What you are asked to do
Extract the complete data exactly as given.

Collected data entries
········
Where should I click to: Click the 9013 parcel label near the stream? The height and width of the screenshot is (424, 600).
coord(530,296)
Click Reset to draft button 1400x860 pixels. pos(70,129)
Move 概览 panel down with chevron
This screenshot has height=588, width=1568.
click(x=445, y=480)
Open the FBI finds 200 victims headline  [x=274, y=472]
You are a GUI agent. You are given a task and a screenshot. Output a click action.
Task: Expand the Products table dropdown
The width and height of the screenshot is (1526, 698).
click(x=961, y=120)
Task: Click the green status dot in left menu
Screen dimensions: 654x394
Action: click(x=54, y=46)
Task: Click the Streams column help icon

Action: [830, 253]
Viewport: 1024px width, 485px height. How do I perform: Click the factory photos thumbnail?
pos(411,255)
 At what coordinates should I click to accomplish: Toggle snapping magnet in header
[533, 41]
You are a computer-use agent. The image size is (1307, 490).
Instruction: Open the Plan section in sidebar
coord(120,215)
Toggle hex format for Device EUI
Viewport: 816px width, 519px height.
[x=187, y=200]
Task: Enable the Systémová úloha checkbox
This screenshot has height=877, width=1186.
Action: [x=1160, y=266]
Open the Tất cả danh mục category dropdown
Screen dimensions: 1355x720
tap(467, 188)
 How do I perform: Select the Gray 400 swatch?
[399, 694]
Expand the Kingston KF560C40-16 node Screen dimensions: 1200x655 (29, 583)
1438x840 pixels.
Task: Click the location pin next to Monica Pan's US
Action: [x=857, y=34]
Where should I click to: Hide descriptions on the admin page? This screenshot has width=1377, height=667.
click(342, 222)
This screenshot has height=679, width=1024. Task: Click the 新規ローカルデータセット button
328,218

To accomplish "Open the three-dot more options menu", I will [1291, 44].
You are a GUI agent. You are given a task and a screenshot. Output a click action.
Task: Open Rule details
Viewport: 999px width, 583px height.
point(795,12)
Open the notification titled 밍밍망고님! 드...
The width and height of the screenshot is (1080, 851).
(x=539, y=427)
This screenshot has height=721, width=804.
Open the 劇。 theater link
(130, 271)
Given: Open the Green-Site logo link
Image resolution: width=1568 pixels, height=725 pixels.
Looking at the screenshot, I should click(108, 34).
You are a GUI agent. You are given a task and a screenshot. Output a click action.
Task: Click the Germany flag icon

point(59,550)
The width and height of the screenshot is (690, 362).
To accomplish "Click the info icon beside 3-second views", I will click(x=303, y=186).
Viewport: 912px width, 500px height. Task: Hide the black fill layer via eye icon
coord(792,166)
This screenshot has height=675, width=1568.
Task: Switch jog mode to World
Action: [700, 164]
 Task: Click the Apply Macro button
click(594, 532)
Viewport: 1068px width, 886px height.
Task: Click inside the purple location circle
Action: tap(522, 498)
········
Written answer
Where should I click to: Click the 9013 parcel label near the stream? The height and width of the screenshot is (424, 600).
coord(530,296)
Click Reset to draft button 1400x860 pixels. pos(70,129)
Move 概览 panel down with chevron
This screenshot has height=588, width=1568.
click(x=445, y=480)
Open the FBI finds 200 victims headline  [x=274, y=472]
You are a GUI agent. You are given a task and a screenshot. Output a click action.
Task: Expand the Products table dropdown
The width and height of the screenshot is (1526, 698).
click(x=961, y=120)
Task: Click the green status dot in left menu
Screen dimensions: 654x394
Action: click(x=54, y=46)
Task: Click the Streams column help icon

Action: [830, 253]
Viewport: 1024px width, 485px height. How do I perform: Click the factory photos thumbnail?
pos(411,255)
 At what coordinates should I click to accomplish: Toggle snapping magnet in header
[533, 41]
You are a computer-use agent. The image size is (1307, 490).
Instruction: Open the Plan section in sidebar
coord(120,215)
Toggle hex format for Device EUI
Viewport: 816px width, 519px height.
[x=187, y=200]
Task: Enable the Systémová úloha checkbox
This screenshot has height=877, width=1186.
Action: [x=1160, y=266]
Open the Tất cả danh mục category dropdown
Screen dimensions: 1355x720
tap(467, 188)
 How do I perform: Select the Gray 400 swatch?
[399, 694]
Expand the Kingston KF560C40-16 node Screen dimensions: 1200x655 (29, 583)
1438x840 pixels.
Task: Click the location pin next to Monica Pan's US
Action: [x=857, y=34]
Where should I click to: Hide descriptions on the admin page? This screenshot has width=1377, height=667.
click(342, 222)
This screenshot has height=679, width=1024. Task: Click the 新規ローカルデータセット button
328,218

To accomplish "Open the three-dot more options menu", I will [1291, 44].
You are a GUI agent. You are given a task and a screenshot. Output a click action.
Task: Open Rule details
Viewport: 999px width, 583px height.
point(795,12)
Open the notification titled 밍밍망고님! 드...
The width and height of the screenshot is (1080, 851).
(x=539, y=427)
This screenshot has height=721, width=804.
Open the 劇。 theater link
(130, 271)
Given: Open the Green-Site logo link
Image resolution: width=1568 pixels, height=725 pixels.
Looking at the screenshot, I should click(108, 34).
You are a GUI agent. You are given a task and a screenshot. Output a click action.
Task: Click the Germany flag icon

point(59,550)
The width and height of the screenshot is (690, 362).
To accomplish "Click the info icon beside 3-second views", I will click(x=303, y=186).
Viewport: 912px width, 500px height. Task: Hide the black fill layer via eye icon
coord(792,166)
This screenshot has height=675, width=1568.
Task: Switch jog mode to World
Action: [700, 164]
 Task: Click the Apply Macro button
click(594, 532)
Viewport: 1068px width, 886px height.
Task: Click inside the purple location circle
Action: tap(522, 498)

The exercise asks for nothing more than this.